Cartomancienne
LA CARTOMANCIENNE
(THE FORTUNE TELLER) 1932

FILM PORTRAIT. 1972

Director: Jerome Hill

Reviewed by Paghat the Ratgirl



The twelve minute black & white silent film La Cartomancienne; aka, Fortune Teller (1932) has some color tint moments. A musical score was added in 1972. Purportedly a "Jungian" film of alchemical intent (the director was very interested in Carl Jung), the symbolism is rather too elementary to matter: male & famale, land & water, is about it.

CartomancienneIt's an intriguing & surreal little fantasy even so. A beautiful young woman is taking down laundry from the line, on a hillside overlooking the sea, when she seems to hear whispering from a magic shell. She puts her laundry basket aside & hurries to investigate an ancient stone ruin, where she discovers the gypsy fortune-teller, with whom she sits to have a card reading.

The reading is the usual stuff about meeting a tall handsome man. There follows a number of symbolist images of nature, possibly being the dreams of the young woman who is now sleeping amidst the ruins. In her dream she sees swimming beneath the waves a totally buff dude.

Our heroine awakens (or doesn't) & makes herself a wreath of flowers to wear for a wedding crown. She then inexplicably finds herself in the sea with her clothes still on hanging out with the nearly naked totally buff dude.

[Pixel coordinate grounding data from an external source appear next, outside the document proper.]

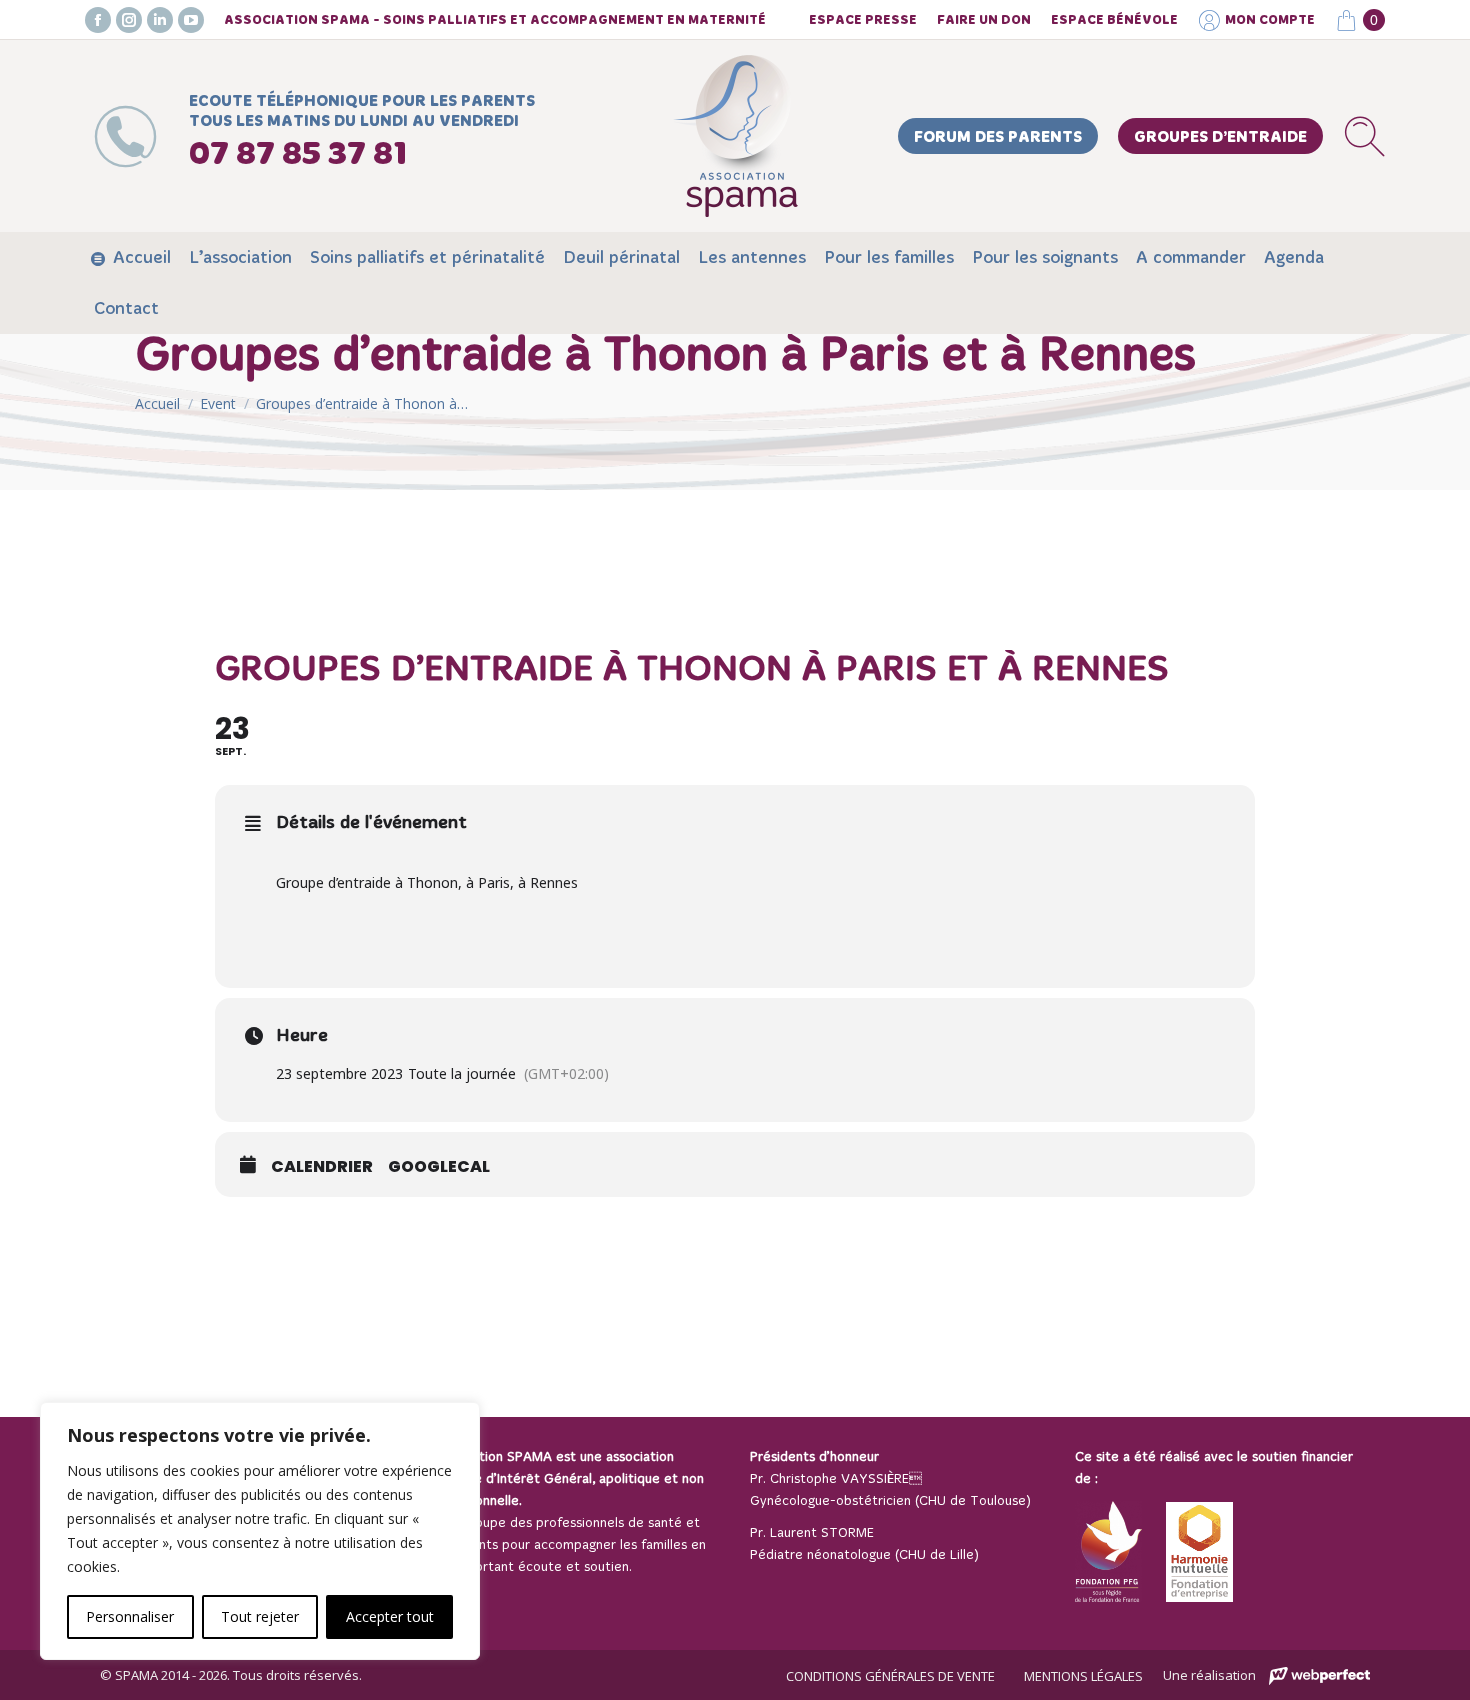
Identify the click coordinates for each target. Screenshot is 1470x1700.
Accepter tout (390, 1616)
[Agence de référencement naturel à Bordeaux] (1319, 1676)
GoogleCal (439, 1167)
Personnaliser (130, 1616)
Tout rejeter (260, 1616)
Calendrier (322, 1167)
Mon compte (1270, 20)
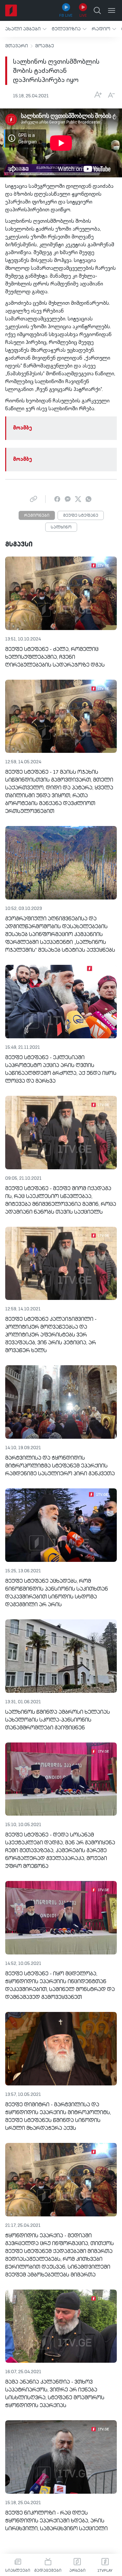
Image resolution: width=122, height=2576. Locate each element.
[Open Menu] (111, 10)
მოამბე (44, 46)
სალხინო (61, 527)
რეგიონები (36, 516)
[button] (26, 29)
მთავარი (16, 46)
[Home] (11, 10)
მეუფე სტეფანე (80, 516)
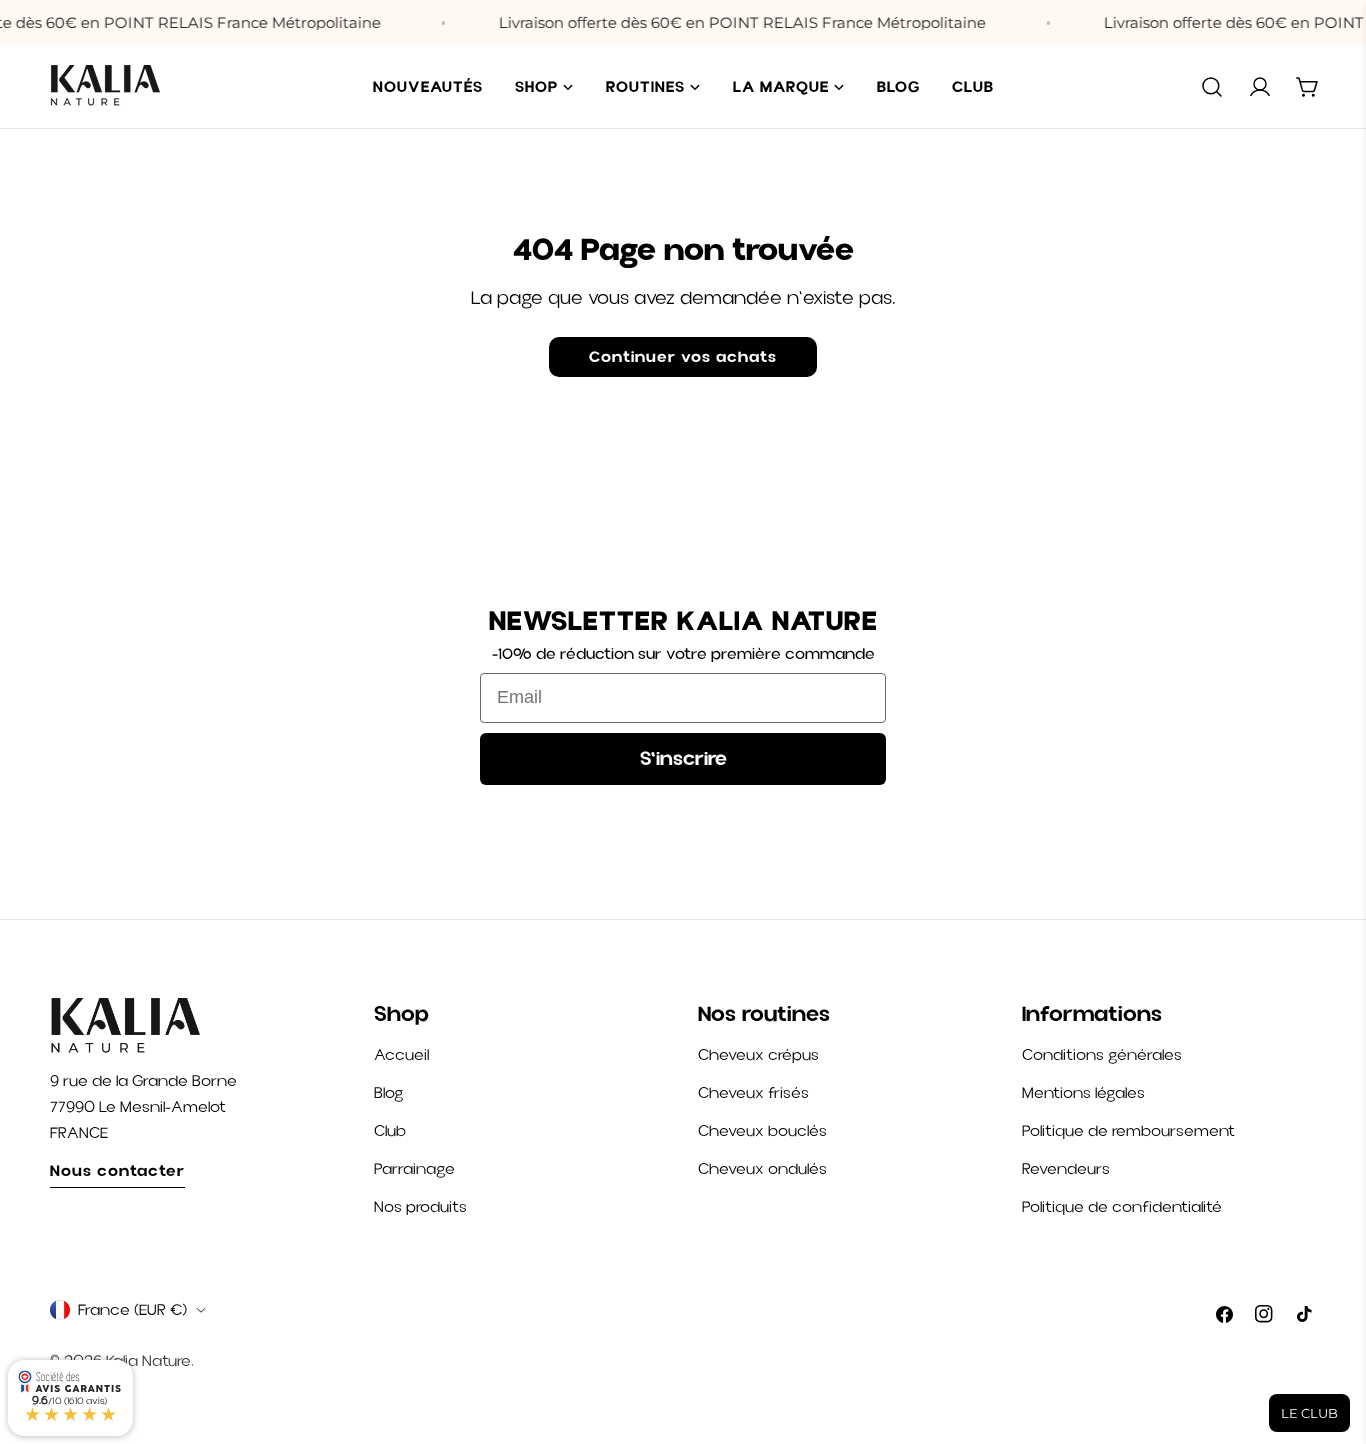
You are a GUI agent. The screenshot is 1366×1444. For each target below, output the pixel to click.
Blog (389, 1093)
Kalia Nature (148, 1361)
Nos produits (420, 1207)
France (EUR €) (132, 1310)
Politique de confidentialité (1122, 1207)
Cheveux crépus (758, 1055)
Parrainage (414, 1169)
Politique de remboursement (1128, 1131)
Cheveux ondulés (762, 1169)
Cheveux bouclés (762, 1131)
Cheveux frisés (753, 1093)
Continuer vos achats (683, 356)
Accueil (401, 1055)
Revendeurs (1066, 1169)
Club (390, 1131)
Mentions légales (1083, 1093)
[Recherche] (1212, 87)
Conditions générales (1102, 1055)
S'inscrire (683, 758)
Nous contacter (117, 1170)
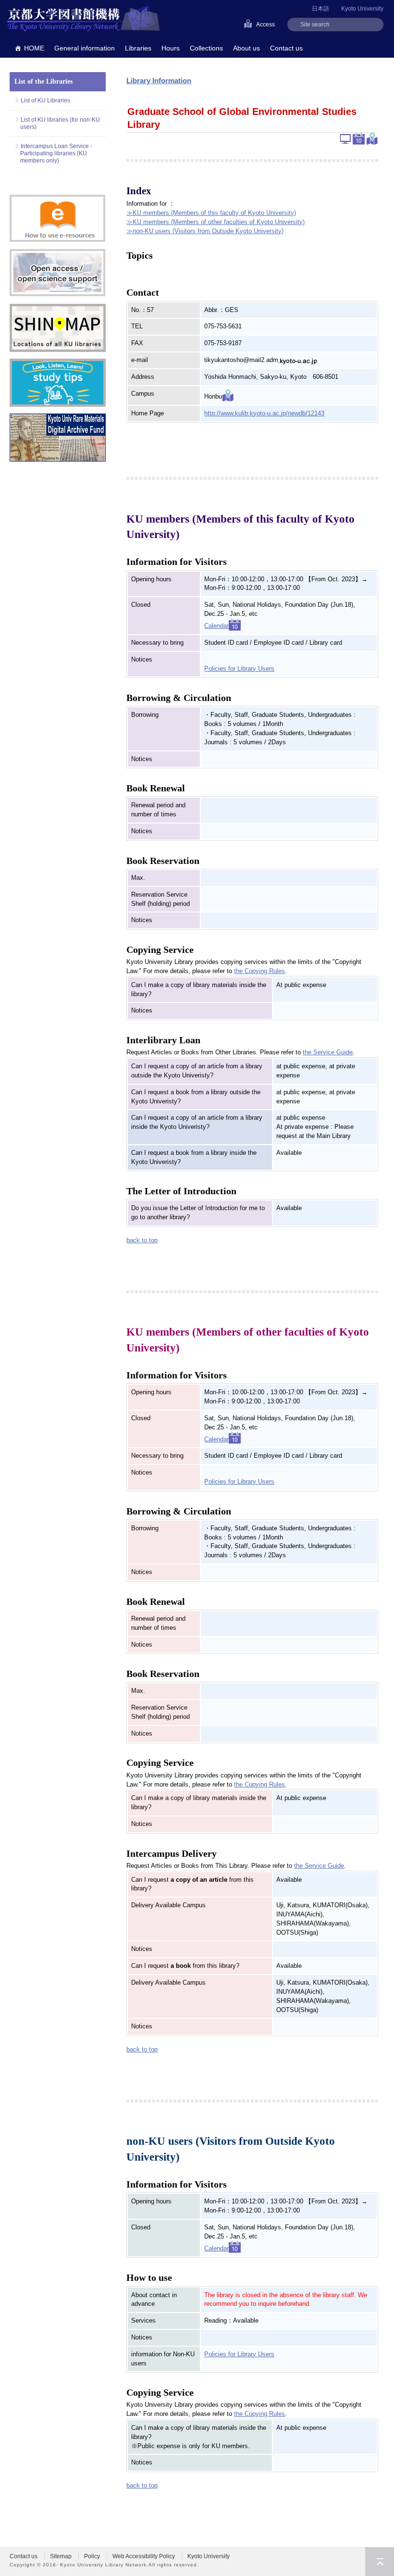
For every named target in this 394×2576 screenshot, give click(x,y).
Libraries (138, 48)
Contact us (286, 48)
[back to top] (379, 2561)
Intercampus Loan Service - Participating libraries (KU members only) (56, 153)
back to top (142, 1240)
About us (246, 48)
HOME (34, 48)
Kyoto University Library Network (83, 19)
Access (265, 24)
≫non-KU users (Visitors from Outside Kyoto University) (204, 231)
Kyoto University (362, 8)
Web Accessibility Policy (143, 2556)
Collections (206, 48)
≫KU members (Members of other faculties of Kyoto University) (215, 221)
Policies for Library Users (239, 668)
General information (84, 48)
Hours (170, 48)
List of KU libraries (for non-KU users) (60, 123)
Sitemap (61, 2556)
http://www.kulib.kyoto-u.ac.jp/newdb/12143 (264, 413)
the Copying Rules (259, 971)
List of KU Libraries (45, 100)
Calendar (216, 625)
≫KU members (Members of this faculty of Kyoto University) (211, 212)
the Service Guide (328, 1052)
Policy (92, 2556)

It's short enough to be fun rather than tedious, but seems to me you'd have to be an awfully twinky new age noodle to find anything deeply Jungian about such a simpleminded little narrative. It's more a straightforward paeon to masculinity, the ideal man as a body builder & the ideal woman as a laundress.

My gaydar raised unexpectedly as this film caused me to think Jerome Hill must've been a faggot & he gets to be the laundry maid. So I looked to see if he was listed among famous homosexual Americans & sure 'nuff.

Knowing this spazzy little sex fantasy was his personal fetish-fantasy rather than born of ignorant sexism made Cartomancienne a lot more forgiveable.


The feature-length Film Portrait (1972) is Jerome Hill's impressionistic autobiography, his last film & so we may imagine a final statement about himself. It opens with him shaving, but transformed into a rainbow colored man in negative. He eventually speaks, introducing himself in surrealist terms as the "me that am," or was, since every passing moment of "is" becomes within the second "was."

Film PortraitHe speaks of his art as that of a magician, providing wonderful color-drenched images of each flickering thought. With a clever editing trick Jerome is seen to be an alchemist sitting at a table editing film, speaking of the unedited film as the future, the edited film as the past, the syncronizer in the center the present.

Throughout he speaks of time & self in the kind of philosphic terms that compel thirteen year olds of a particular brilliance, thoughts which are usually set aside as clumsy before one becomes a well-healed old filmmaker.

It seems as though the film is intentionally unrevealing as to personal life; it's as though he was, is, & always shall be no one but the ephemeral creature that worked on films & never had a life separate from them, which isn't true but is what he chose to convey.

And then as if he hadn't been obtuse enough, it turns into an abstract presentation of color, shape, & ghosts of people, clips from his old films, concluding with the observation "And the train still goes through the station." The train is not stopping, from which we can gain some meaning if symbolic meaning is really wanted.

Don Frederickson in his essay "Jerome Hill's Film Portrait: Individuation as Artistic Vocation" from the Milleniuim Film Journal (Fall, 2004) poses the question & expresses the opinion "Why did Hill hold back this film for almost forty years? I believe it is because this film for Hill carries an essential secret: he was homosexual. This does not appear to be a secret Hill hid from himself, but a personal truth he wisely chose not to broadcast in an explicit manner."

Film PortraitI found no hint of his homosexuality conveyed by this decidedly un-autobiographic self-portrait, but Frederickson is certain it's the key to finding meaning in it, as he finds true also of The Fortune Teller which is scarsely an important film unless one realizes Hill is the washerwoman.

Film scholars finding these kinds of meanings is rather risky. I can believe Film Portrait fails to be consequential because Hill was reluctant to reveal the one critical thing about himself that would inform the rest. I can't see any clue in it that would explain why he was afraid to show the film for the many years this film remained tucked away.

I would hazard instead that there's a gentleness shared between The Fortune Teller early in his film career, & Film Portrait at the end, a gentle interest in supernatural alchemy that may or may not have explained to himself, though never fully in a public way, why he was who he was. If the films of Ken Anger can be seen as the Satanist rampaging ferociously despite the limp wrist, then Jerome Hill is his reverse, the kindly sorcerer for whom the magical arts are healing rather than sinister.